__Instructions for the task__. Keeping every character intact, repeat the whole listing.

__Records for the exercise__.
-- Opening Marker --
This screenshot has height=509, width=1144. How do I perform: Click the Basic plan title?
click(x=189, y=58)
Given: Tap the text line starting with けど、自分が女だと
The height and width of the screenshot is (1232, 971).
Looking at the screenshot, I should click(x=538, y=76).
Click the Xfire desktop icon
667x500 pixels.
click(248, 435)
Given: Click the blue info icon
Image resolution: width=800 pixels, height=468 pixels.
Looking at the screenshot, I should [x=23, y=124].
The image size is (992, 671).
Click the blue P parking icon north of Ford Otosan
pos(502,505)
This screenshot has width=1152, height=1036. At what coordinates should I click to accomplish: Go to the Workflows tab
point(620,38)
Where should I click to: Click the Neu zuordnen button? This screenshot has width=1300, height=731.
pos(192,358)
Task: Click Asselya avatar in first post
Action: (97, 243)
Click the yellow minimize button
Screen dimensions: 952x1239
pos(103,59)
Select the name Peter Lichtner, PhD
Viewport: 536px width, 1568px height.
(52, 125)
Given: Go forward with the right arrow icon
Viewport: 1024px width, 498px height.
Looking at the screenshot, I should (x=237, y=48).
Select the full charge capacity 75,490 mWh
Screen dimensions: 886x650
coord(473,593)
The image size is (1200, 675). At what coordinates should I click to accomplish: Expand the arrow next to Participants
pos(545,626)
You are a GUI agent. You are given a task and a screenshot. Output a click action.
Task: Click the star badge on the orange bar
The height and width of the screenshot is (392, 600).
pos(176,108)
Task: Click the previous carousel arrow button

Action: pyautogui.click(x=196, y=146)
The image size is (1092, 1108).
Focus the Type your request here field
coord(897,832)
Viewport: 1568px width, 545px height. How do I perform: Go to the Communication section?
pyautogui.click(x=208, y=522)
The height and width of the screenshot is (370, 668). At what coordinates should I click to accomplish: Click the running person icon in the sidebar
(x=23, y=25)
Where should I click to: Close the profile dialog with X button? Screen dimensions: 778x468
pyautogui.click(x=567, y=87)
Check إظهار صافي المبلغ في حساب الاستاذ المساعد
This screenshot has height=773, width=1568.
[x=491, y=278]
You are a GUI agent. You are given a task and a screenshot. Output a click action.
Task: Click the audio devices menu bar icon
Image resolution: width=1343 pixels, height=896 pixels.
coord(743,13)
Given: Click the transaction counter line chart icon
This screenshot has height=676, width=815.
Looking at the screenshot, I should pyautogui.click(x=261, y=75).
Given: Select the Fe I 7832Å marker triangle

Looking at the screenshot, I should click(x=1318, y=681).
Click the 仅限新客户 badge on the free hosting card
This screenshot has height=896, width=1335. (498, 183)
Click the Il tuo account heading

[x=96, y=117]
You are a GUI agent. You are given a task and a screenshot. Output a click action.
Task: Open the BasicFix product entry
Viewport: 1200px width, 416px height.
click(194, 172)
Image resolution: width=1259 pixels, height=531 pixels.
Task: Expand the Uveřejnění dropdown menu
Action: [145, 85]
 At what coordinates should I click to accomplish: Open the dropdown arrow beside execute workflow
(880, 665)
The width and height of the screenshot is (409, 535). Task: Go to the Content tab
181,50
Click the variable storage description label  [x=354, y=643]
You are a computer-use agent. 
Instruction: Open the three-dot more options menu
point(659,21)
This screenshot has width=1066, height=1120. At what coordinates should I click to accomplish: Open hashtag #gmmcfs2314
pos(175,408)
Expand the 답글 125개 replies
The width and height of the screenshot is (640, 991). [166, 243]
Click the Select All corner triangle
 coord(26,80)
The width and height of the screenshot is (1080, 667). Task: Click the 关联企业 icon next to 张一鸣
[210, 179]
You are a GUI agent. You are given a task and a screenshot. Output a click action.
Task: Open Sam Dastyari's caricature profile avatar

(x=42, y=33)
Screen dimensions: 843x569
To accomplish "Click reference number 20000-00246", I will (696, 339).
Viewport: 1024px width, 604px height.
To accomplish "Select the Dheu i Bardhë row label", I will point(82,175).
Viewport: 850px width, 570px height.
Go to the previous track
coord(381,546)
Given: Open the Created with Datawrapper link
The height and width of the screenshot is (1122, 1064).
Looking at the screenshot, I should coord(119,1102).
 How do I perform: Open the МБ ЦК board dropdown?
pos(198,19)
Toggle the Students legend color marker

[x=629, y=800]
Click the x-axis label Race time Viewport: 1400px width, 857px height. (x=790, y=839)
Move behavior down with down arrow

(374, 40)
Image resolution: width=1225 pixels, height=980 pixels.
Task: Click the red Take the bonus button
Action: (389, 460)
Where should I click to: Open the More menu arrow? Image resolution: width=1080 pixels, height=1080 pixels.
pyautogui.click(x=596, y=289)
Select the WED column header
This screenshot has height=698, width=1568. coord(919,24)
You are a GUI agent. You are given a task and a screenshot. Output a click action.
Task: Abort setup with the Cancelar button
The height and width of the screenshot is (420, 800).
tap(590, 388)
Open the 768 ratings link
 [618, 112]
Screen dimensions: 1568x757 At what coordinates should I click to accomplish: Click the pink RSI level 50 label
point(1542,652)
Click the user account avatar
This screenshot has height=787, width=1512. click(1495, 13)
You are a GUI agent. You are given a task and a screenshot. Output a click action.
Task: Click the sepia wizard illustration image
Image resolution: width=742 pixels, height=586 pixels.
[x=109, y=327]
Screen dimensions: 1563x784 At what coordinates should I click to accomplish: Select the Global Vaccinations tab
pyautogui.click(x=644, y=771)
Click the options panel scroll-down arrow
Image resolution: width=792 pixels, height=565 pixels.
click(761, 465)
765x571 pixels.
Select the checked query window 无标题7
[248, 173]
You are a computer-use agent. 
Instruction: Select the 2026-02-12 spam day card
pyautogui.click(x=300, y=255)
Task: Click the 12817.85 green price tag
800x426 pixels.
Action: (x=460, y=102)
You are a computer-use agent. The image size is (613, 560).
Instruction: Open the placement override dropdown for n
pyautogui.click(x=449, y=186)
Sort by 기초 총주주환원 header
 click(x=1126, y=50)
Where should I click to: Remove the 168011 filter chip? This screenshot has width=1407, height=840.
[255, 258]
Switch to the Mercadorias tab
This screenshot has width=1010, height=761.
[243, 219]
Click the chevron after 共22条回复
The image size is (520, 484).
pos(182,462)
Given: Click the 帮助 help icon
-- Closing Marker --
__Response area__.
This screenshot has height=509, width=1144. How do I perform: Click the Basic plan title?
click(x=189, y=58)
Given: Tap the text line starting with けど、自分が女だと
The height and width of the screenshot is (1232, 971).
Looking at the screenshot, I should click(x=538, y=76).
Click the Xfire desktop icon
667x500 pixels.
click(248, 435)
Given: Click the blue info icon
Image resolution: width=800 pixels, height=468 pixels.
Looking at the screenshot, I should [x=23, y=124].
The image size is (992, 671).
Click the blue P parking icon north of Ford Otosan
pos(502,505)
This screenshot has width=1152, height=1036. At what coordinates should I click to accomplish: Go to the Workflows tab
point(620,38)
Where should I click to: Click the Neu zuordnen button? This screenshot has width=1300, height=731.
pos(192,358)
Task: Click Asselya avatar in first post
Action: (97, 243)
Click the yellow minimize button
Screen dimensions: 952x1239
pos(103,59)
Select the name Peter Lichtner, PhD
Viewport: 536px width, 1568px height.
(52, 125)
Given: Go forward with the right arrow icon
Viewport: 1024px width, 498px height.
Looking at the screenshot, I should (x=237, y=48).
Select the full charge capacity 75,490 mWh
Screen dimensions: 886x650
coord(473,593)
The image size is (1200, 675). At what coordinates should I click to accomplish: Expand the arrow next to Participants
pos(545,626)
You are a GUI agent. You are given a task and a screenshot. Output a click action.
Task: Click the star badge on the orange bar
The height and width of the screenshot is (392, 600).
pos(176,108)
Task: Click the previous carousel arrow button

Action: pyautogui.click(x=196, y=146)
The image size is (1092, 1108).
Focus the Type your request here field
coord(897,832)
Viewport: 1568px width, 545px height. How do I perform: Go to the Communication section?
pyautogui.click(x=208, y=522)
The height and width of the screenshot is (370, 668). At what coordinates should I click to accomplish: Click the running person icon in the sidebar
(x=23, y=25)
Where should I click to: Close the profile dialog with X button? Screen dimensions: 778x468
pyautogui.click(x=567, y=87)
Check إظهار صافي المبلغ في حساب الاستاذ المساعد
This screenshot has height=773, width=1568.
[x=491, y=278]
You are a GUI agent. You are given a task and a screenshot. Output a click action.
Task: Click the audio devices menu bar icon
Image resolution: width=1343 pixels, height=896 pixels.
coord(743,13)
Given: Click the transaction counter line chart icon
This screenshot has height=676, width=815.
Looking at the screenshot, I should pyautogui.click(x=261, y=75).
Given: Select the Fe I 7832Å marker triangle

Looking at the screenshot, I should click(x=1318, y=681).
Click the 仅限新客户 badge on the free hosting card
This screenshot has height=896, width=1335. (498, 183)
Click the Il tuo account heading

[x=96, y=117]
You are a GUI agent. You are given a task and a screenshot. Output a click action.
Task: Open the BasicFix product entry
Viewport: 1200px width, 416px height.
click(194, 172)
Image resolution: width=1259 pixels, height=531 pixels.
Task: Expand the Uveřejnění dropdown menu
Action: [145, 85]
 At what coordinates should I click to accomplish: Open the dropdown arrow beside execute workflow
(880, 665)
The width and height of the screenshot is (409, 535). Task: Go to the Content tab
181,50
Click the variable storage description label  [x=354, y=643]
You are a computer-use agent. 
Instruction: Open the three-dot more options menu
point(659,21)
This screenshot has width=1066, height=1120. At what coordinates should I click to accomplish: Open hashtag #gmmcfs2314
pos(175,408)
Expand the 답글 125개 replies
The width and height of the screenshot is (640, 991). [166, 243]
Click the Select All corner triangle
 coord(26,80)
The width and height of the screenshot is (1080, 667). Task: Click the 关联企业 icon next to 张一鸣
[210, 179]
You are a GUI agent. You are given a task and a screenshot. Output a click action.
Task: Open Sam Dastyari's caricature profile avatar

(x=42, y=33)
Screen dimensions: 843x569
To accomplish "Click reference number 20000-00246", I will (696, 339).
Viewport: 1024px width, 604px height.
To accomplish "Select the Dheu i Bardhë row label", I will point(82,175).
Viewport: 850px width, 570px height.
Go to the previous track
coord(381,546)
Given: Open the Created with Datawrapper link
The height and width of the screenshot is (1122, 1064).
Looking at the screenshot, I should coord(119,1102).
 How do I perform: Open the МБ ЦК board dropdown?
pos(198,19)
Toggle the Students legend color marker

[x=629, y=800]
Click the x-axis label Race time Viewport: 1400px width, 857px height. (x=790, y=839)
Move behavior down with down arrow

(374, 40)
Image resolution: width=1225 pixels, height=980 pixels.
Task: Click the red Take the bonus button
Action: (389, 460)
Where should I click to: Open the More menu arrow? Image resolution: width=1080 pixels, height=1080 pixels.
pyautogui.click(x=596, y=289)
Select the WED column header
This screenshot has height=698, width=1568. coord(919,24)
You are a GUI agent. You are given a task and a screenshot. Output a click action.
Task: Abort setup with the Cancelar button
The height and width of the screenshot is (420, 800).
tap(590, 388)
Open the 768 ratings link
 [618, 112]
Screen dimensions: 1568x757 At what coordinates should I click to accomplish: Click the pink RSI level 50 label
point(1542,652)
Click the user account avatar
This screenshot has height=787, width=1512. click(1495, 13)
You are a GUI agent. You are given a task and a screenshot. Output a click action.
Task: Click the sepia wizard illustration image
Image resolution: width=742 pixels, height=586 pixels.
[x=109, y=327]
Screen dimensions: 1563x784 At what coordinates should I click to accomplish: Select the Global Vaccinations tab
pyautogui.click(x=644, y=771)
Click the options panel scroll-down arrow
Image resolution: width=792 pixels, height=565 pixels.
click(761, 465)
765x571 pixels.
Select the checked query window 无标题7
[248, 173]
You are a computer-use agent. 
Instruction: Select the 2026-02-12 spam day card
pyautogui.click(x=300, y=255)
Task: Click the 12817.85 green price tag
800x426 pixels.
Action: (x=460, y=102)
You are a computer-use agent. The image size is (613, 560).
Instruction: Open the placement override dropdown for n
pyautogui.click(x=449, y=186)
Sort by 기초 총주주환원 header
 click(x=1126, y=50)
Where should I click to: Remove the 168011 filter chip? This screenshot has width=1407, height=840.
[255, 258]
Switch to the Mercadorias tab
This screenshot has width=1010, height=761.
[243, 219]
Click the chevron after 共22条回复
The image size is (520, 484).
pos(182,462)
Given: Click the 帮助 help icon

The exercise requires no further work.